DATA:
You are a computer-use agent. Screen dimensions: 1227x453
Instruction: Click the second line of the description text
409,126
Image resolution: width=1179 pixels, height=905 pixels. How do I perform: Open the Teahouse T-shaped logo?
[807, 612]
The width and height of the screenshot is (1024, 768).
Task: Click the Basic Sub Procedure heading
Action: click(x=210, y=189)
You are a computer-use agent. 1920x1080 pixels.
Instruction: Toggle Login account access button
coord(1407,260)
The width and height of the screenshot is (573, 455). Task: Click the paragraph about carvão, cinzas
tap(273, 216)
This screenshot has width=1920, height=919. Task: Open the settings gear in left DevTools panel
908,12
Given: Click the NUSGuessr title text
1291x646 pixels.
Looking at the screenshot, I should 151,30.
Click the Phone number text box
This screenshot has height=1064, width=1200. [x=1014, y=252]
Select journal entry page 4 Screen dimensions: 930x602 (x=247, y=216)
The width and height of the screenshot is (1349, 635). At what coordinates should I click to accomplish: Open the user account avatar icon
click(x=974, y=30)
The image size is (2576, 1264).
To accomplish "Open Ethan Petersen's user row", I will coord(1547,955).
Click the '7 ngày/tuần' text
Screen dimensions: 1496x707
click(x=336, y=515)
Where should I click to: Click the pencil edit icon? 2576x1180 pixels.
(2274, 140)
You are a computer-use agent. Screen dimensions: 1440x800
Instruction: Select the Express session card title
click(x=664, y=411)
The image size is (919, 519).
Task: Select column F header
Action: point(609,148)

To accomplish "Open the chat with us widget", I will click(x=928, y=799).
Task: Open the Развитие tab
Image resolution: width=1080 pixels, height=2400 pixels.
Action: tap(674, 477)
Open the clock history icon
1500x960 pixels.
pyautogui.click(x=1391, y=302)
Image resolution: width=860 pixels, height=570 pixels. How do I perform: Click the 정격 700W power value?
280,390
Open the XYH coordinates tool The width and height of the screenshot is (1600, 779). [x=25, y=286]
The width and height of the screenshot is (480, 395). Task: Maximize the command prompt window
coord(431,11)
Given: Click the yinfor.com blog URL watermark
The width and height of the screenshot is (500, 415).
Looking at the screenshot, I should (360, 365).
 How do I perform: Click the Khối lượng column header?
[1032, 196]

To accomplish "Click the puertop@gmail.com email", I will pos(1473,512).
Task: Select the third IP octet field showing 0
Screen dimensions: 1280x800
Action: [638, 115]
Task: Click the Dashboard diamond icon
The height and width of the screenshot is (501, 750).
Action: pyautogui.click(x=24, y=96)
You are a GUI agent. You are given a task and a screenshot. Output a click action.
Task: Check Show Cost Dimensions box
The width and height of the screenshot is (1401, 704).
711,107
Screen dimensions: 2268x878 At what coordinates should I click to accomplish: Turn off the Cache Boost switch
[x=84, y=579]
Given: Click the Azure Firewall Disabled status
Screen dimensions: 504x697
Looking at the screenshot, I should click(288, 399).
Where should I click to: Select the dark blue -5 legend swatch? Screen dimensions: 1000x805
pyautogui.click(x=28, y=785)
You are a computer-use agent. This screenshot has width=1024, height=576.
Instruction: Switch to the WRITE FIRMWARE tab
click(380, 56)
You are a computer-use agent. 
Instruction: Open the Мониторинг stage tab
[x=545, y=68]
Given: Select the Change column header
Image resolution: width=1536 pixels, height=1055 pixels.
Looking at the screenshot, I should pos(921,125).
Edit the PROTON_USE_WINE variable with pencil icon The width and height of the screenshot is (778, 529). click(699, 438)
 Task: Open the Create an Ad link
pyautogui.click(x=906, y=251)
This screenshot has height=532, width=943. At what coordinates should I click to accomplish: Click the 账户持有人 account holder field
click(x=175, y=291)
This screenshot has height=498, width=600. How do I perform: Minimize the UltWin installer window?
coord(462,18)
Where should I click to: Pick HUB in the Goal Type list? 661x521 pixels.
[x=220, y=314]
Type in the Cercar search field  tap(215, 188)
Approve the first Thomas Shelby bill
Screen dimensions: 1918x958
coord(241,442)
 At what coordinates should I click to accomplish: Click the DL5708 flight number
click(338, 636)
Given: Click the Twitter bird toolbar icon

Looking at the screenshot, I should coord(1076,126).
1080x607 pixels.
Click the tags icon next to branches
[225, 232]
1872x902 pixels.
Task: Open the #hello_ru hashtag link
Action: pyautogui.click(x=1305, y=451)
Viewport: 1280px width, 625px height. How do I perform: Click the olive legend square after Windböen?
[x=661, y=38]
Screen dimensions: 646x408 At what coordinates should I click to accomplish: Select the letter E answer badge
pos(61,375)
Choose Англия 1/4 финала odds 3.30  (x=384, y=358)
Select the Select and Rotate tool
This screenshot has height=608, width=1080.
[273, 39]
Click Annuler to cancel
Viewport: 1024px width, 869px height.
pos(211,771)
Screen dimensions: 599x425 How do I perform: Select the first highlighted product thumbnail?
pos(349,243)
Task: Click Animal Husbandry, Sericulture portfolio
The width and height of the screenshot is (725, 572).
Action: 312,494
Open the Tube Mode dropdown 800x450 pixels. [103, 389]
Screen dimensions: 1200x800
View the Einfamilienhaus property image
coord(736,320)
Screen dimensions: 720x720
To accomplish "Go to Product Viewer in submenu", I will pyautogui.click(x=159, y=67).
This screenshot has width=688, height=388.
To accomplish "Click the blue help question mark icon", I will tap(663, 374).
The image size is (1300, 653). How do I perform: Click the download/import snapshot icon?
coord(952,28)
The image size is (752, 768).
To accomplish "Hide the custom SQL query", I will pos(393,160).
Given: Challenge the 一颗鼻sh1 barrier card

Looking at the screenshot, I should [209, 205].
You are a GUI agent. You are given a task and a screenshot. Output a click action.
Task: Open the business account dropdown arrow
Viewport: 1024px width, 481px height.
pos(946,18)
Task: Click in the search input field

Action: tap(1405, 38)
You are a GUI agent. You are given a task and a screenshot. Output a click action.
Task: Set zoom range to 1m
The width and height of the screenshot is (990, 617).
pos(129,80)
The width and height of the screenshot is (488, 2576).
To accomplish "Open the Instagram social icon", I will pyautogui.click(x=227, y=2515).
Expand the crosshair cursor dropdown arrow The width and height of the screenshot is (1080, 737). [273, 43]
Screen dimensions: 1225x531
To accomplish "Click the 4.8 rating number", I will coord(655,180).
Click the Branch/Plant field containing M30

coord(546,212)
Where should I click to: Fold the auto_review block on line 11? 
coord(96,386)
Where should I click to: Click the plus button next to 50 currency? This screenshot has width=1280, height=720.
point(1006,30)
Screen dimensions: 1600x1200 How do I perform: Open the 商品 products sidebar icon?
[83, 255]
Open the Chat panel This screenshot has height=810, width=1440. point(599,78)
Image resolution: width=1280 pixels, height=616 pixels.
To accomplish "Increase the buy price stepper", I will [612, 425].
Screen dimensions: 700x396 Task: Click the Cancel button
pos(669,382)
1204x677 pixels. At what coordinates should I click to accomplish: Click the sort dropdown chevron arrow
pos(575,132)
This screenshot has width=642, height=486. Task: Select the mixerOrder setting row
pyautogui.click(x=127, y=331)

ASSIGNMENT:
Search the data above for the word "with", then gather each line in which it appears.

EXERCISE RESPONSE:
To accomplish "Open the chat with us widget", I will click(x=928, y=799).
Edit the PROTON_USE_WINE variable with pencil icon The width and height of the screenshot is (778, 529). click(699, 438)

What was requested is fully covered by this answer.